## Aim of the exercise
Below are records; copy every line in them that holds the word "agent".

## Records supplied
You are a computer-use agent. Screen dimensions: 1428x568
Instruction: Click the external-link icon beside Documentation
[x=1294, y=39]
--
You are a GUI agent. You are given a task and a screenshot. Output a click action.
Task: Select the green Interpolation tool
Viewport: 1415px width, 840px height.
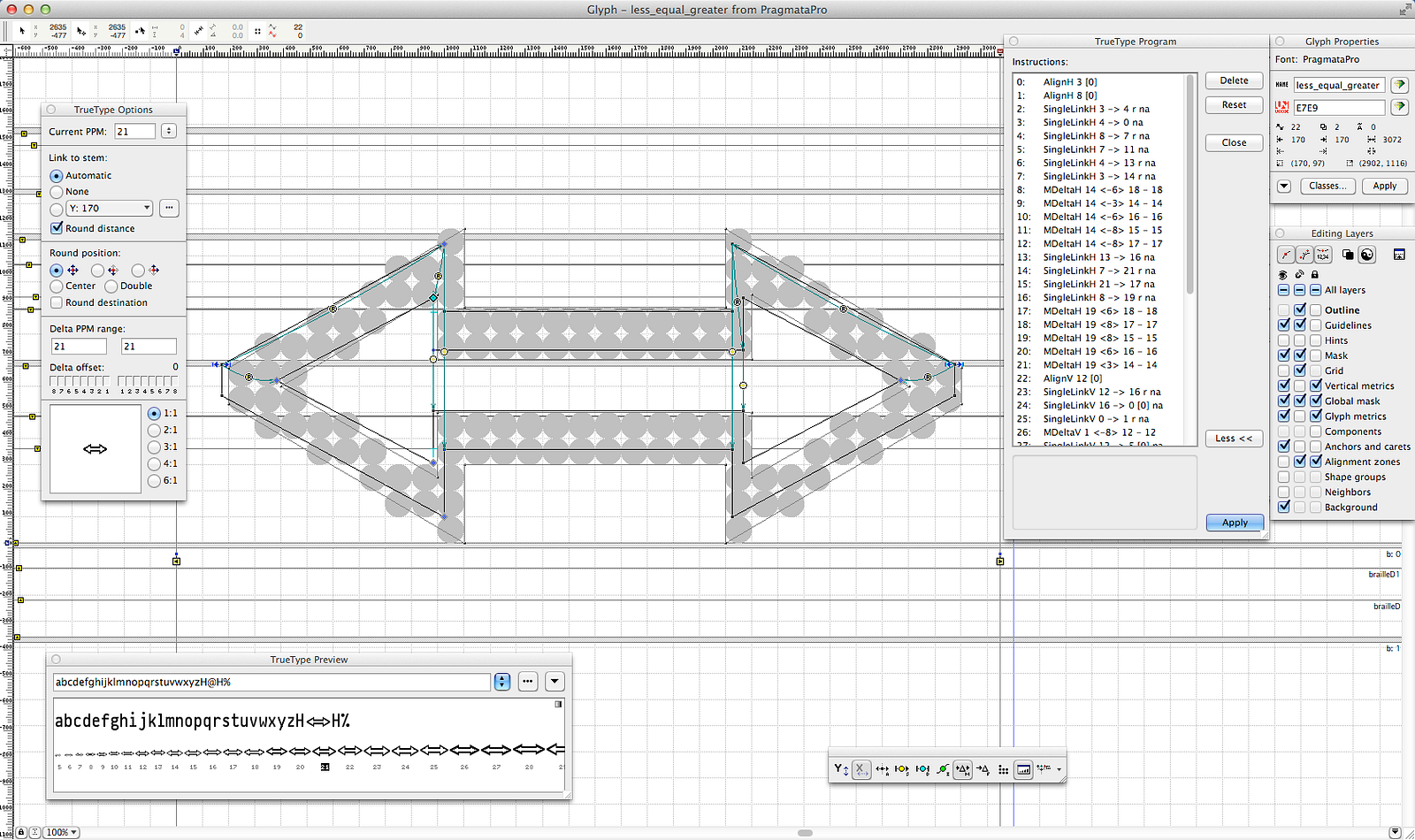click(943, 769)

## Solved exercise
You are a computer-use agent. Screen dimensions: 1428x568
You are a GUI agent. You are given a task and a screenshot. Output a click action.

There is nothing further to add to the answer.